▶ Task
Please print the line that holds "Click the notifications bell icon" and each line after it to the end of the data, word for word, without any pictures.

Stored records:

↓

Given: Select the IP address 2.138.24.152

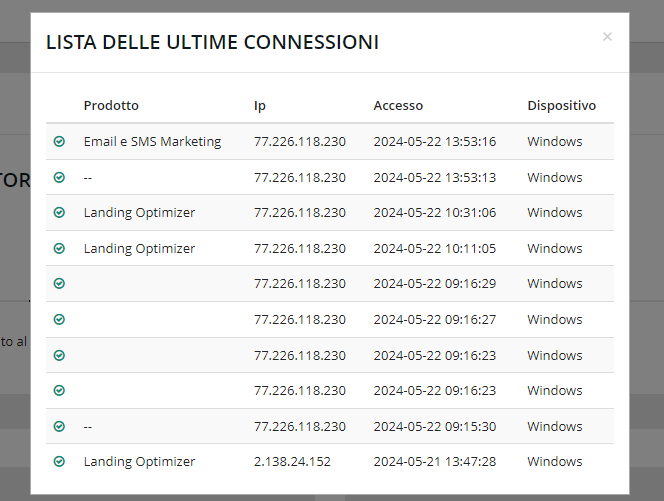Looking at the screenshot, I should (292, 462).
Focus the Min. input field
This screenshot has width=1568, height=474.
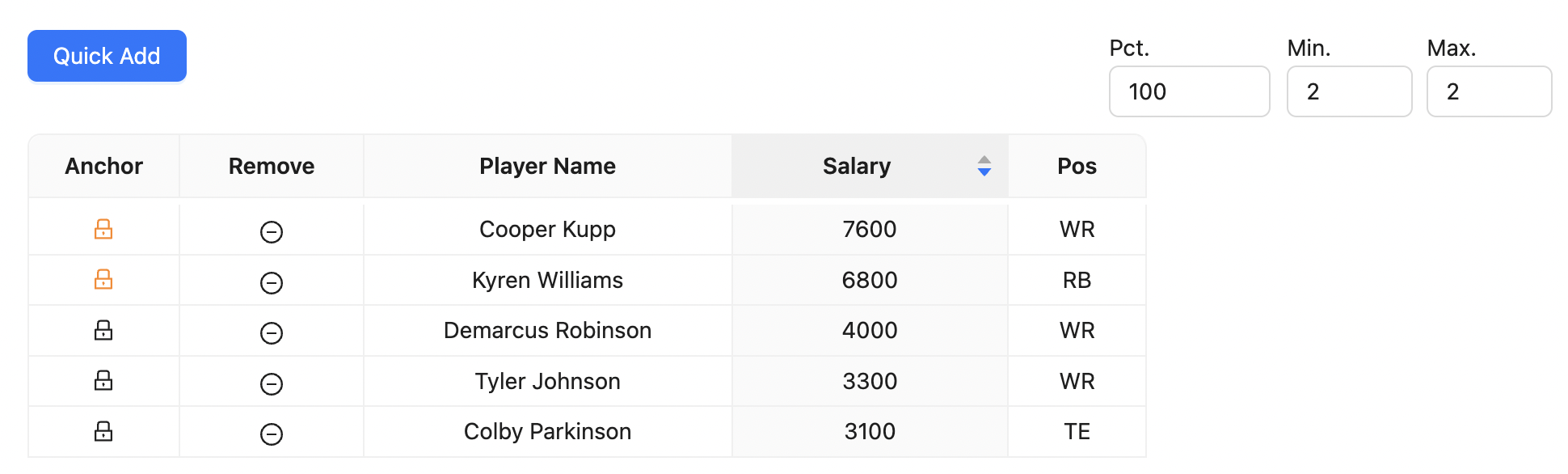pyautogui.click(x=1349, y=91)
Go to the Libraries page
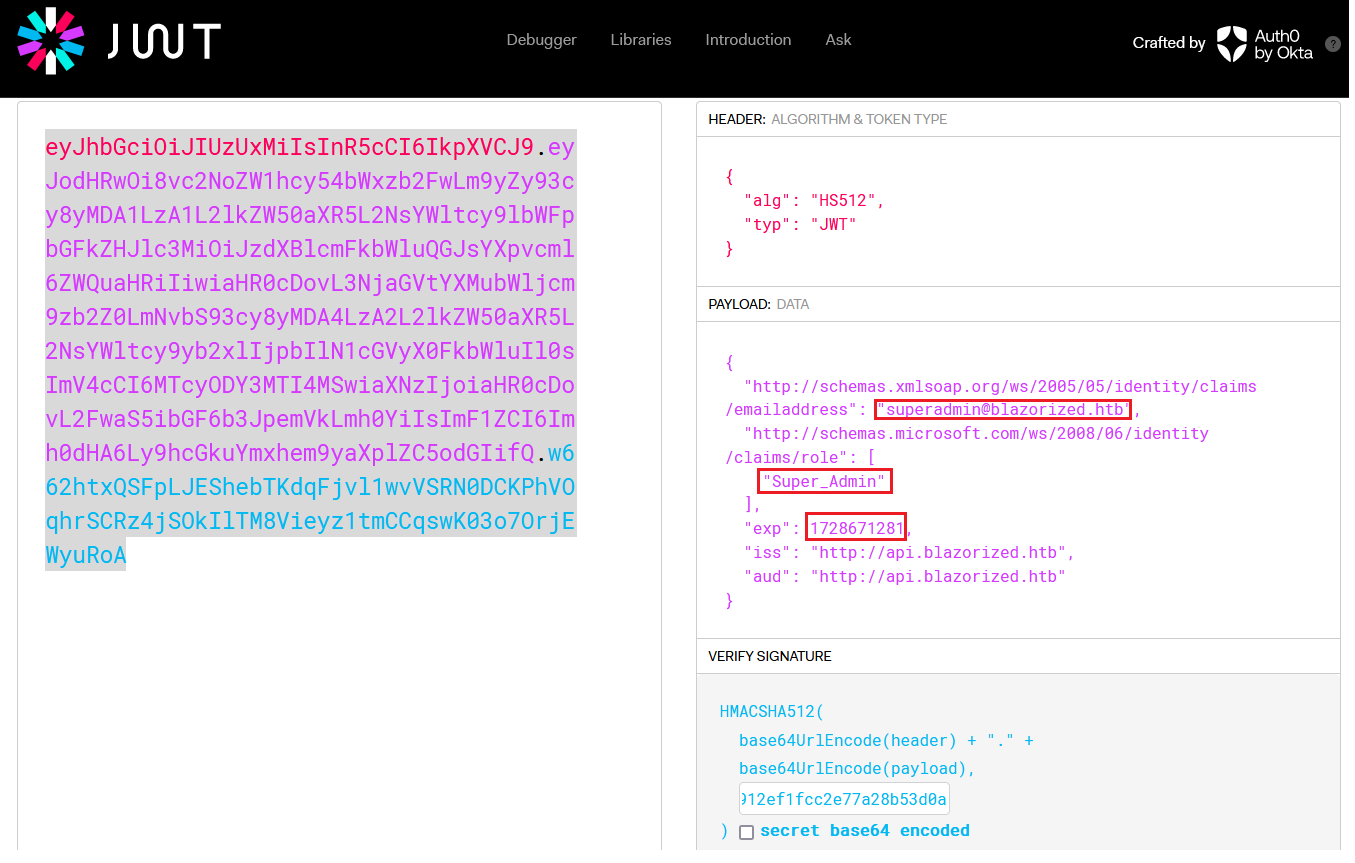1355x863 pixels. click(641, 40)
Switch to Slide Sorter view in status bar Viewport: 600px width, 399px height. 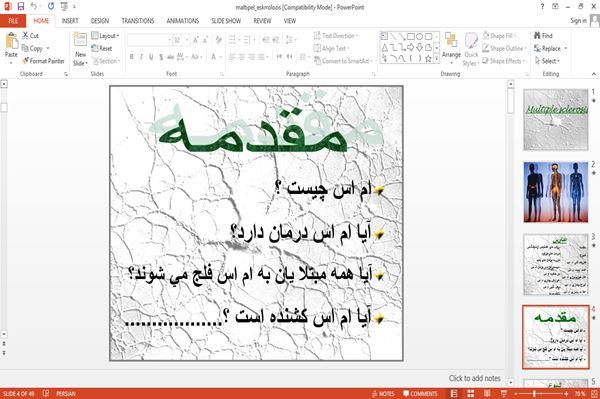(x=470, y=394)

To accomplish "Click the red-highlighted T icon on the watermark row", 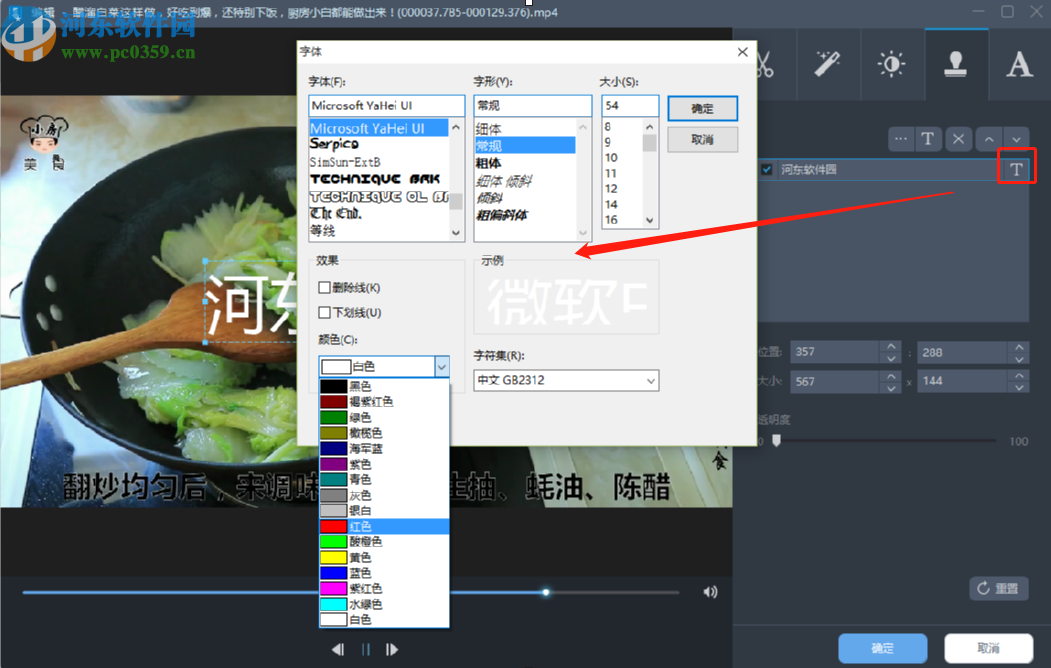I will pyautogui.click(x=1017, y=168).
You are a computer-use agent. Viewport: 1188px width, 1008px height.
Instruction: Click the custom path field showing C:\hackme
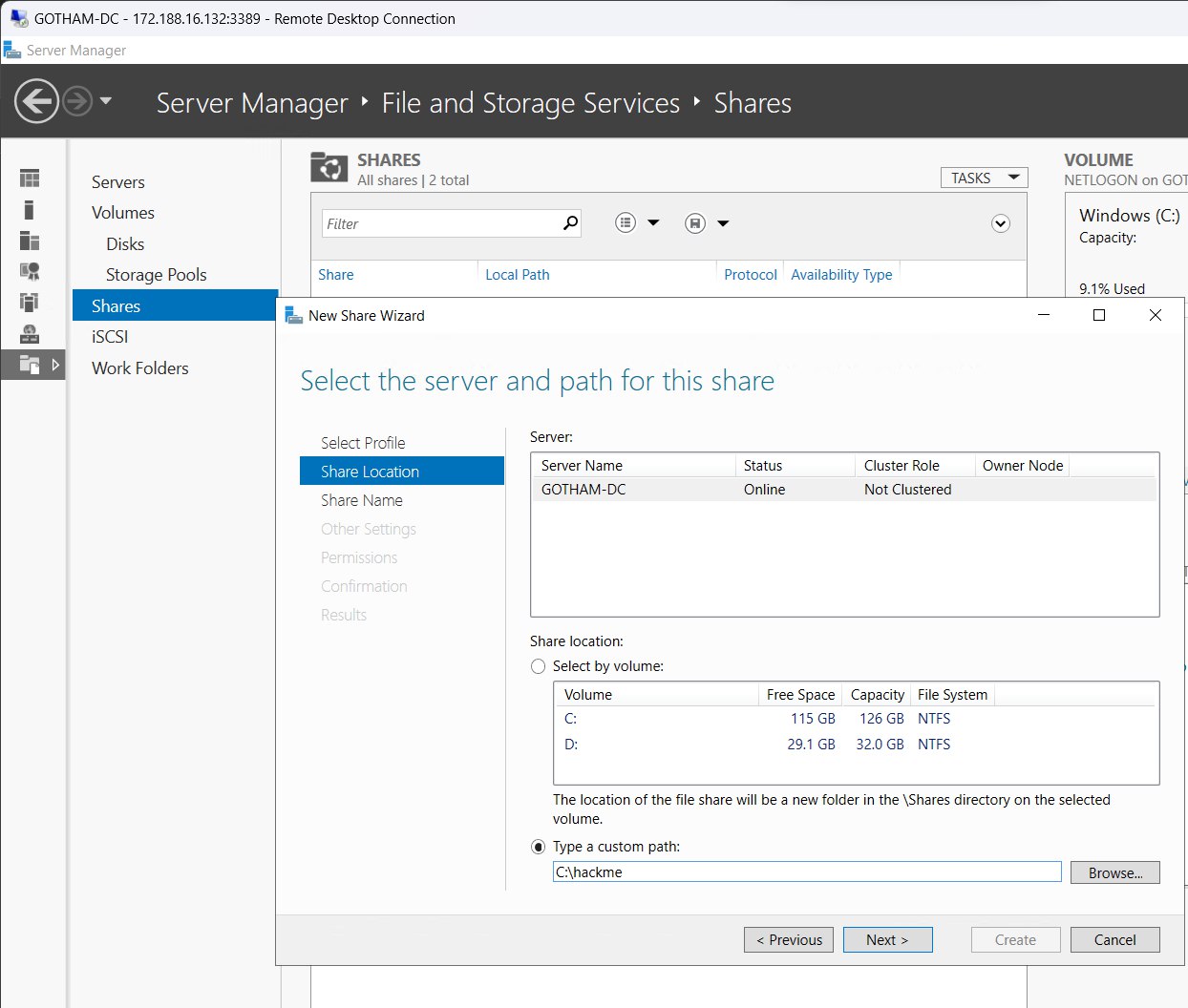805,872
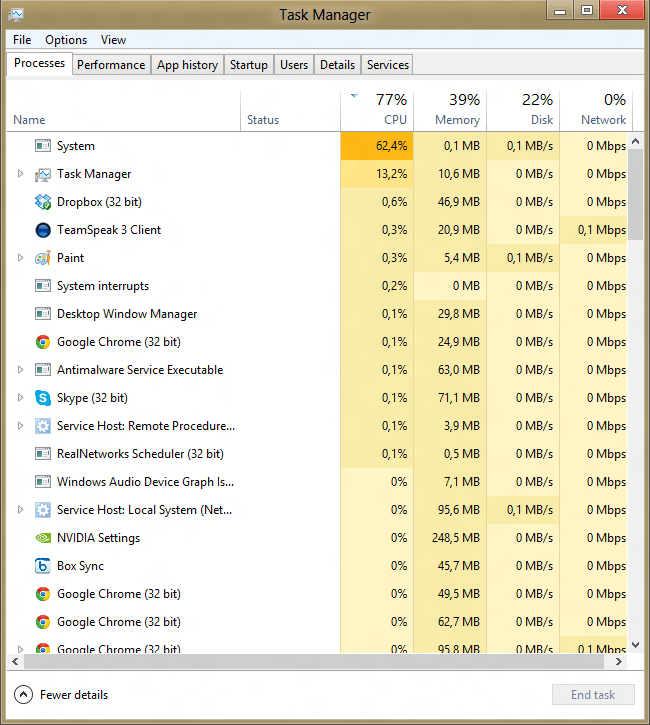Open the Options menu

click(66, 40)
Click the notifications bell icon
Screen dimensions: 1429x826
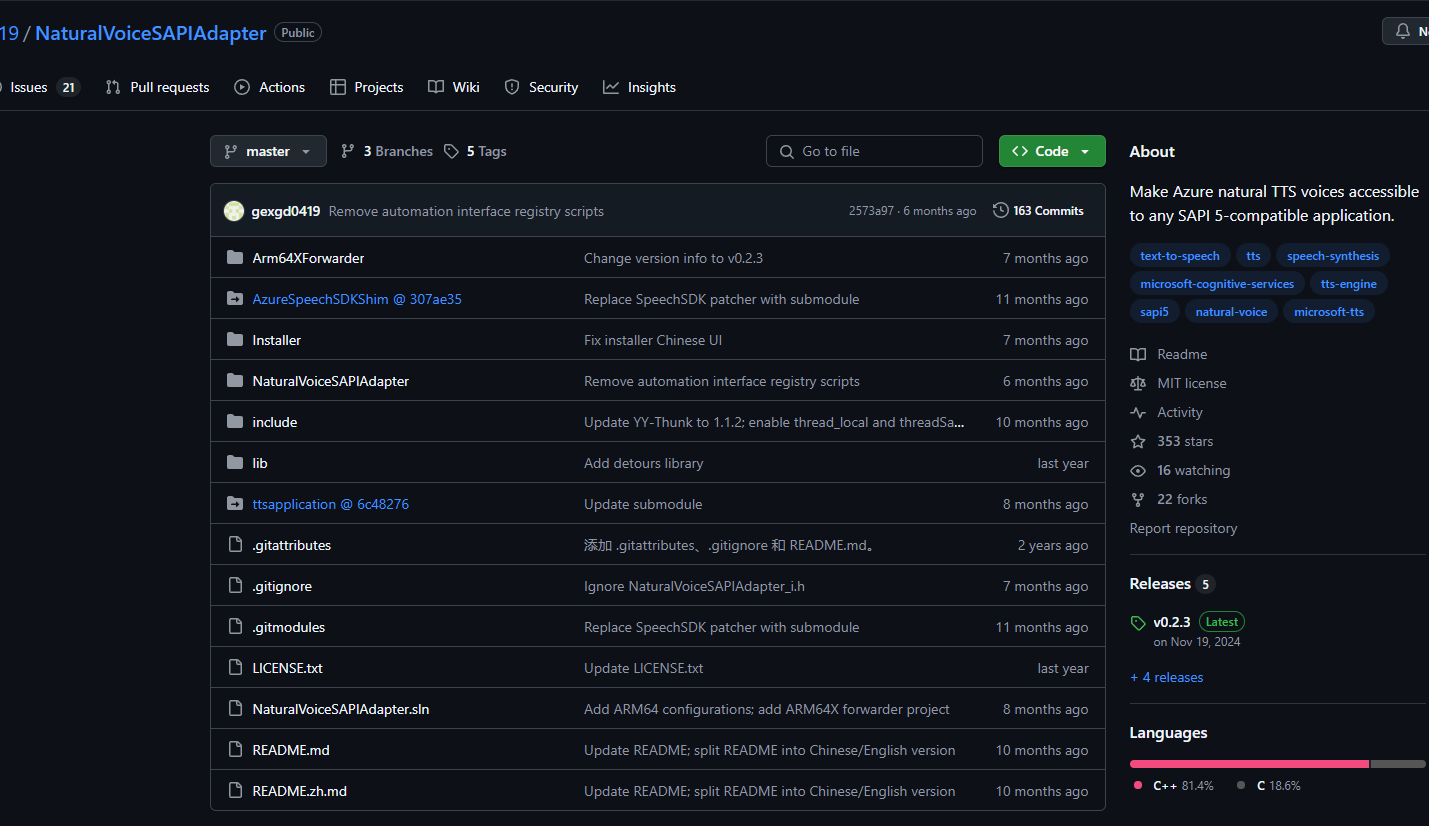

↑

▶ Task answer
Click the notifications bell icon
Screen dimensions: 1429x826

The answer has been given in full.